I guess there is no need for me to introduce the latest member of the (no longer very select) club of email viruses, since you probably received, like I did, a good dozen copies of it, in complete self-standing executable form, in your mailbox today. (Incidentally, I wonder how long it will take before someone writes a virus and starts suing everybody for illegally redistributing copyrighted material. Or maybe just attach a digital music file to the virus and let the Robbers' Ignoble Association of America take care of the second part.) Maybe I should send an email back for every copy of the virus I receive saying, thank you very much for your little program, but I have no machine on which I could run this Windows binary. The difficulty, though, would be to discover who the actual sender of the virus were, since sender addresses are forged. Meaning that after the pleasure of receiving N copies of the virus, I will get the delightful backslash effect of getting just about as many emails telling me they were sorry the virus I sent could not be delivered. Ha.

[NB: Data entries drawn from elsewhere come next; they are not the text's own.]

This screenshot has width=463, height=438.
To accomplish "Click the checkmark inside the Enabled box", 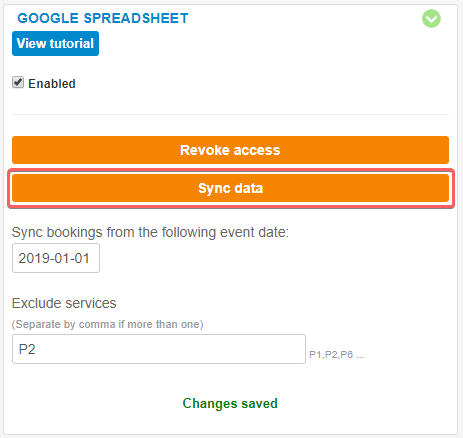I will (18, 82).
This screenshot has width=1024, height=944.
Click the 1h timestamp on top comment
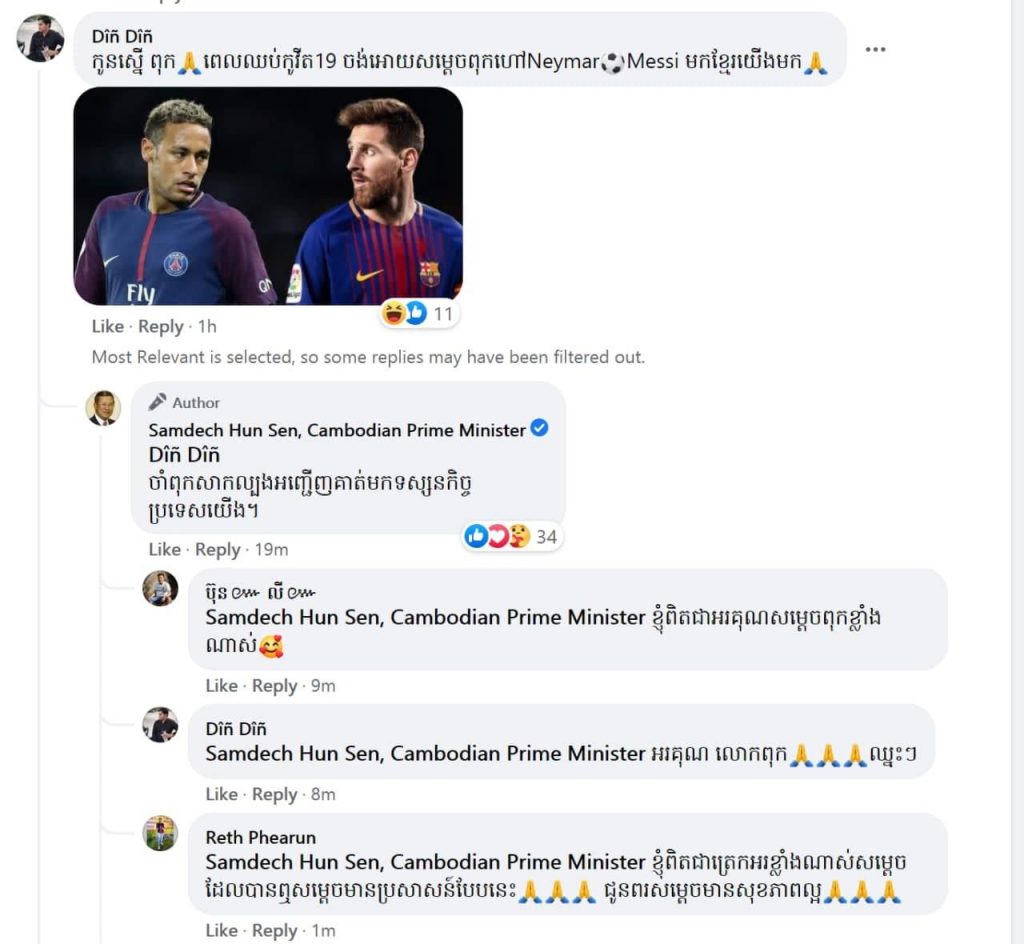pos(207,326)
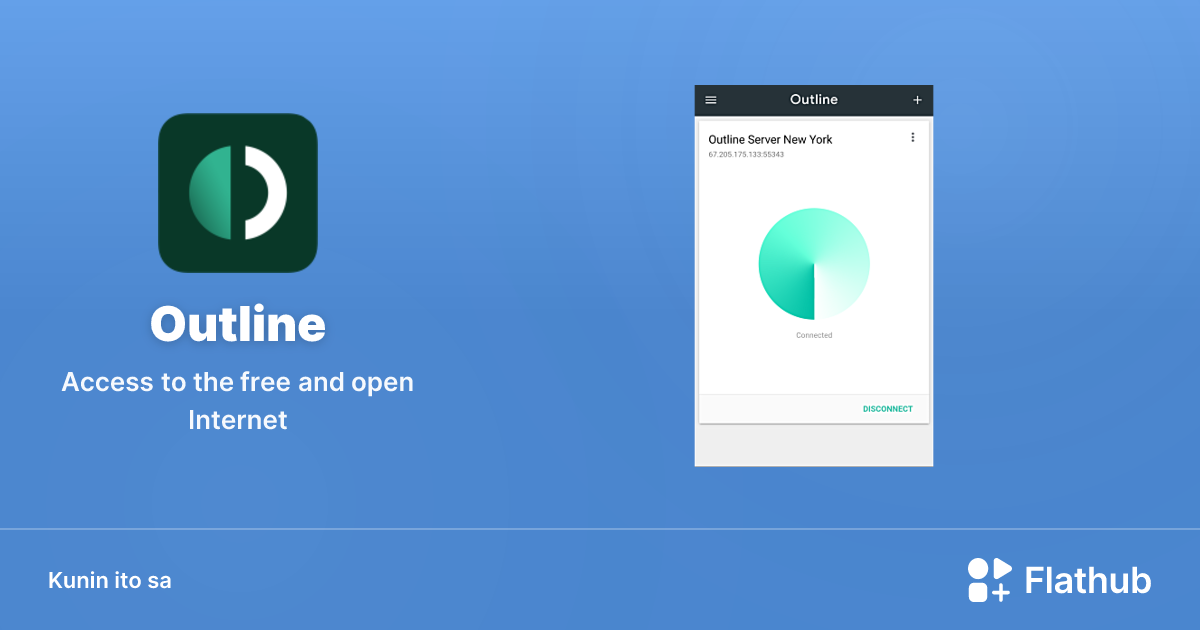Select the hamburger menu's top bar
1200x630 pixels.
tap(710, 96)
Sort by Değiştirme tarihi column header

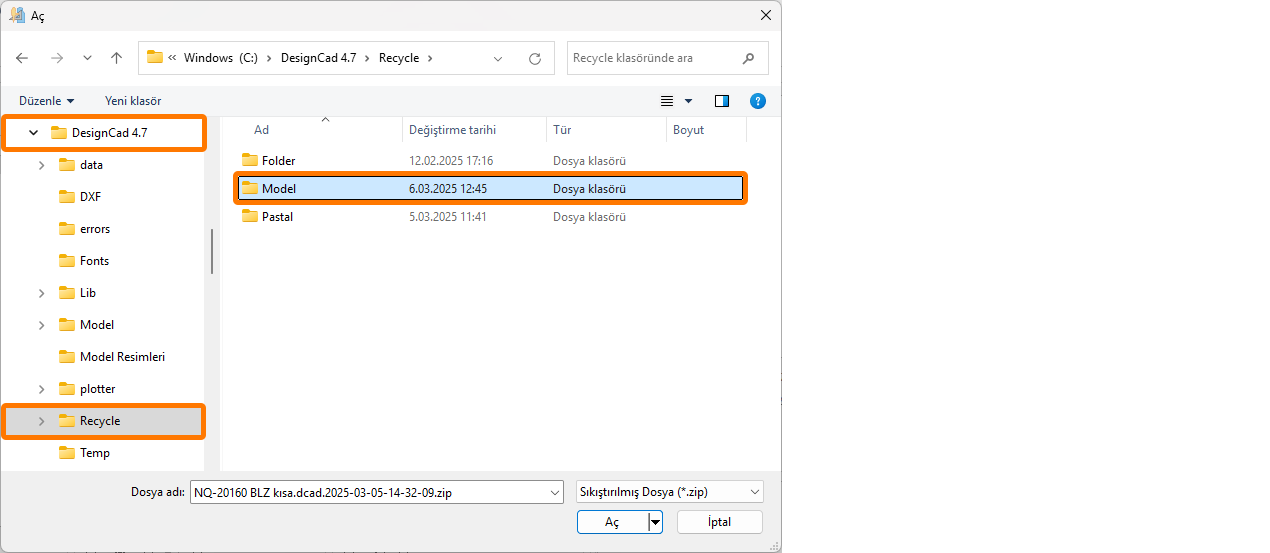coord(452,130)
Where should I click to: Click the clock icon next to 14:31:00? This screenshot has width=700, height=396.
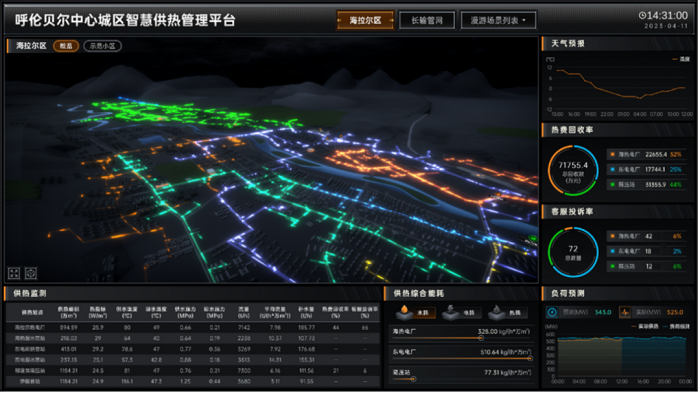pos(642,16)
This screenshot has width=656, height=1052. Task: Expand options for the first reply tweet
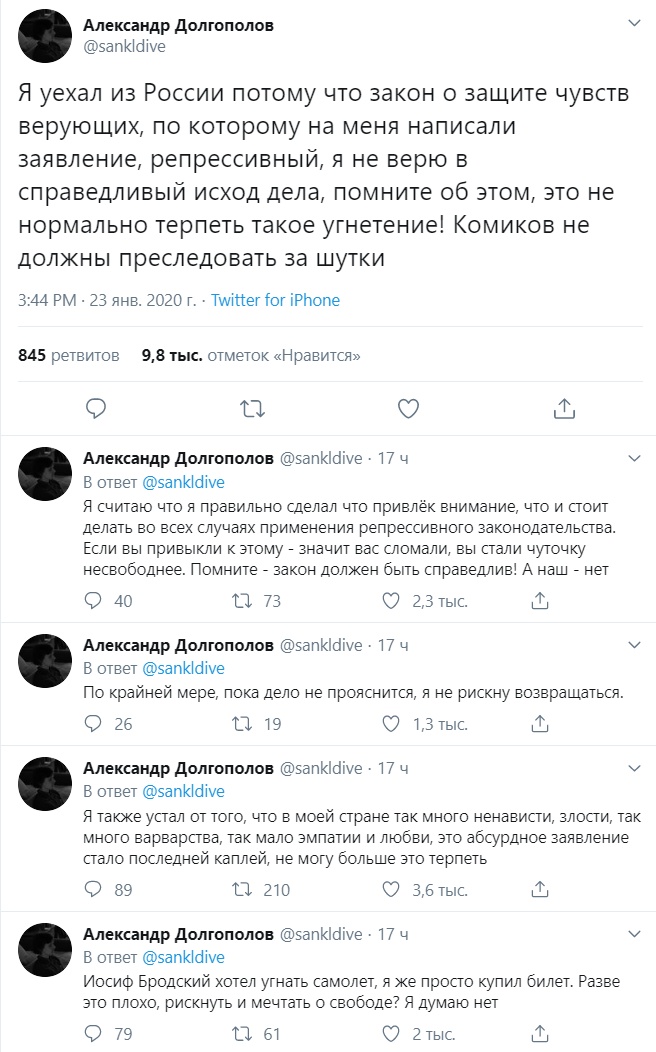coord(633,458)
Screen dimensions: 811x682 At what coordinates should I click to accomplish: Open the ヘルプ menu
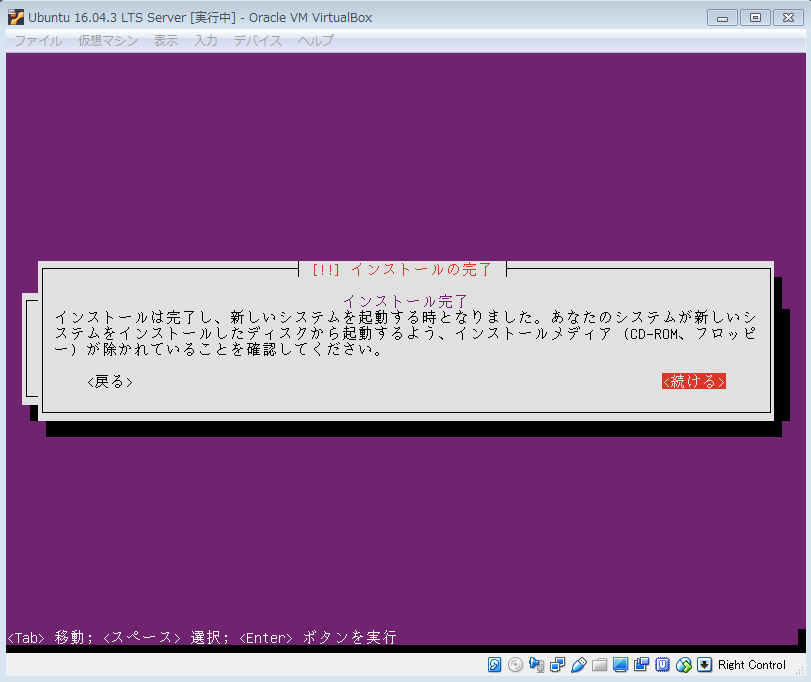coord(315,41)
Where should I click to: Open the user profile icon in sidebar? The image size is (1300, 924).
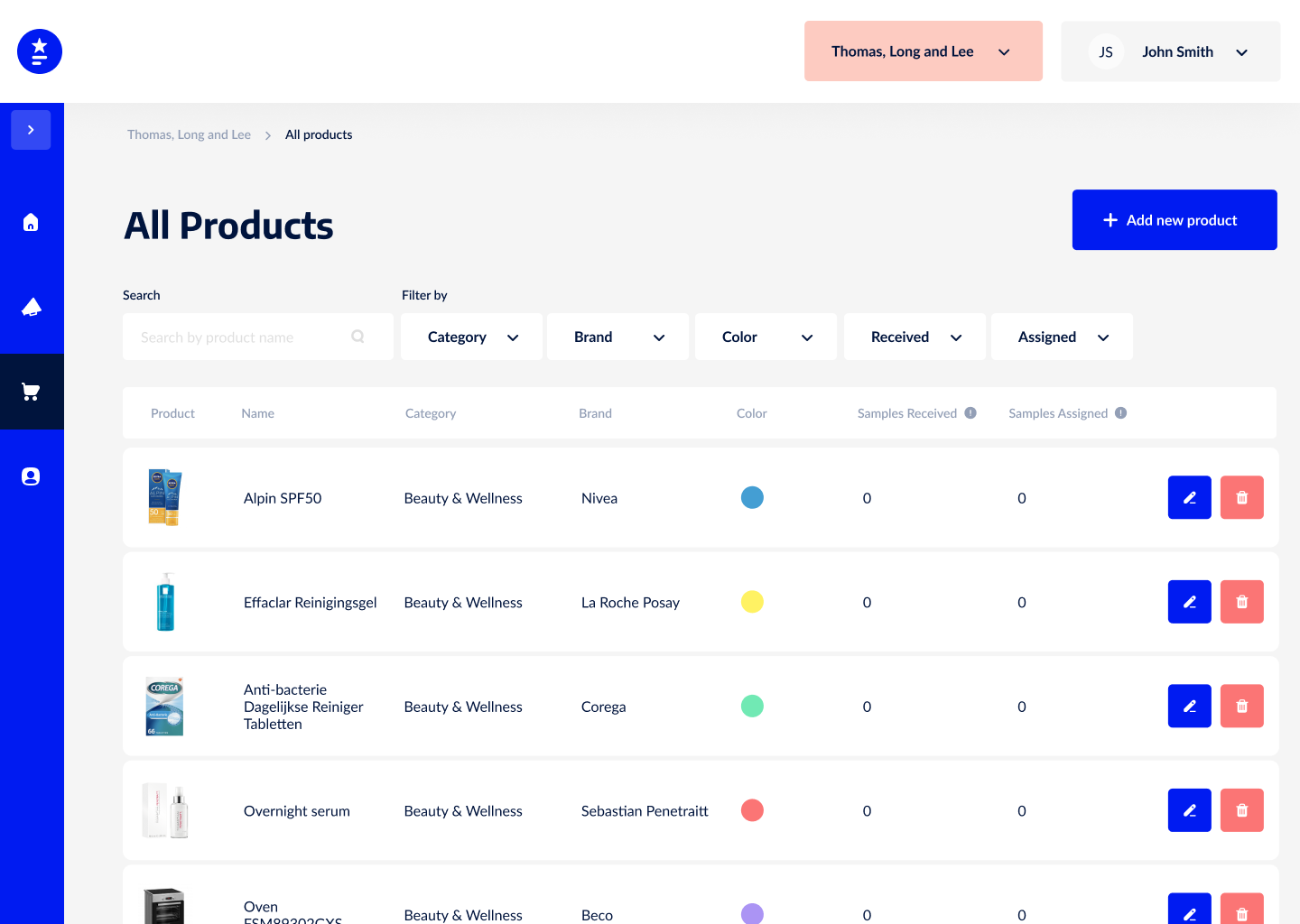[31, 476]
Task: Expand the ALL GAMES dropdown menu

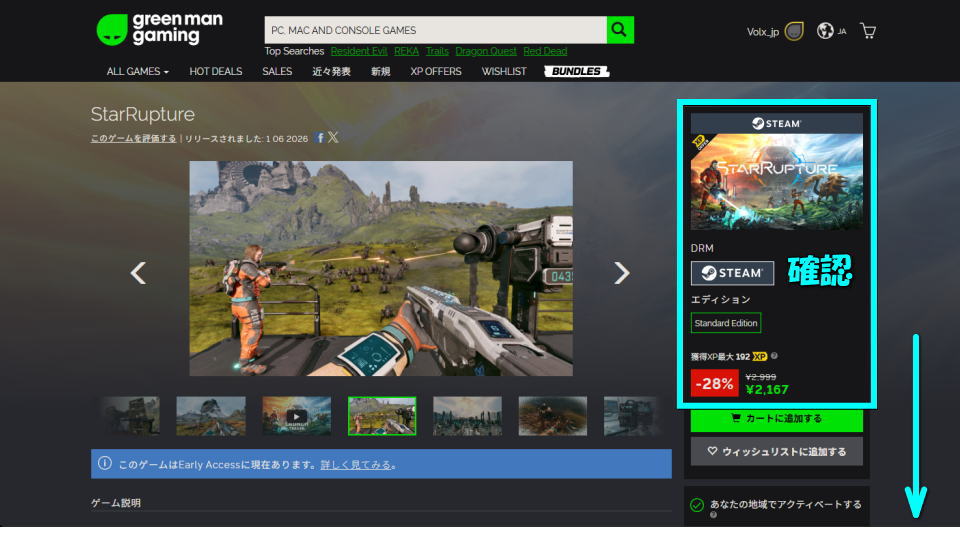Action: coord(138,72)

But the simply stupendous thing about email viruses is that the cure is so completely simple: just don't use an email reading program that allows execution of attachments without asking you half a dozen times for confirmation. Honestly, when did you ever receive a valid email, not a virus, with an executable attachment? I'm sure I never did (if someone wishes to send me a program, I will demand the source code anyway). Basically, it just amounts to: don't use any email program made by that company in Redmond; even if you need to run the Windows operating system (and I suppose there are valid reasons for that, even though I never discovered any myself), I'm sure there are dozens of very acceptable email reading programs in existence (Mozilla is one) which don't have the strange “feature” of enabling email viruses.

But no: not even are people so blatantly stupid that they refuse to change programs even when virus after virus proves that the one they use is fundamentally flawed, they actually seem to think that email viruses are something perfectly normal and understandable. I remember having a discussion with someone who was convinced that there was some sort of deep reason why they must exist, and the only way to fight them was to write “anti-virus” software; the idea that all it would take to eradicate them is to remove one simple and useless feature in his email reading program was astounding to him.